When 2002 College graduate Dan Diamond first heard that former Health and Human Services Secretary Tom Price had been using private jets to travel, he couldn't imagine it would lead to Price’s resignation.
But when his Politico coworker Rachana Pradhan told Diamond about the tip, he “knew right away” that the story was important.
“I remember the night that [Pradhan] told me, and it felt like an enormous story if we could only prove it,” Diamond said.
Using a private jet for government travel would be allowed “only when commercial options aren’t available,” according to a Politico article written by Diamond and Pradhan about the story.
Diamond and Pradhan needed to catch Price while he was either entering or exiting a private aircraft to verify the tip, which Pradhan received in May. They spent hours tracking flight patterns and matching them against Price’s itinerary, attempting to pin down exact flights Price had made.
After that, they had to put in about 1000 hours of work into catching Price red-handed, a task that they said was often frustrating because of the lack of information made public by HHS. Diamond and Pradhan ended their investigation by conducting “incredibly nerve-wracking” stakeouts at airports in an attempt to spot Price entering or exiting a private jet.
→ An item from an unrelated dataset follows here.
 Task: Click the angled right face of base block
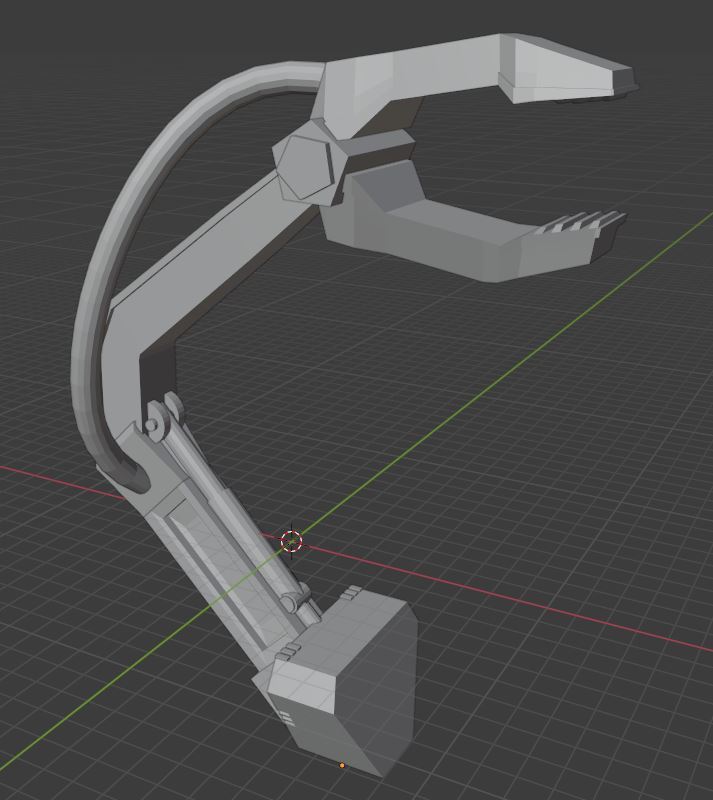[378, 689]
“Catching him getting off the plane was probably the most crucial part of the reporting,” Diamond said.
When the two reporters got proof of Price using the private planes, the story gained national attention. Public officials began to speak out against Price, some even calling for his resignation.
Price resigned on Sept. 29, just 10 days after Diamond and Pradhan’s first article on Price’s costly behavior was published. A followup article on Sept. 21 by the duo found that Price's private flights cost taxpayers over $300,000.
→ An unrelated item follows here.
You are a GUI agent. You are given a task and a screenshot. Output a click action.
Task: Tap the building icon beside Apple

In Price’s resignation letter, he wrote that he “spent forty years as both a doctor and a public servant putting people first,” adding, “I regret that the recent events have created a distraction from these important objectives.”
Reflecting back on the months of work that went into the story, Diamond said he thinks Penn prepared him well for the many failures he faced while tracking down proof of Price exiting a private jet.
Diamond believes that it was his time at Penn that taught him consistent failure should not paralyze progress.
“Penn taught me to be okay with failure,” he said.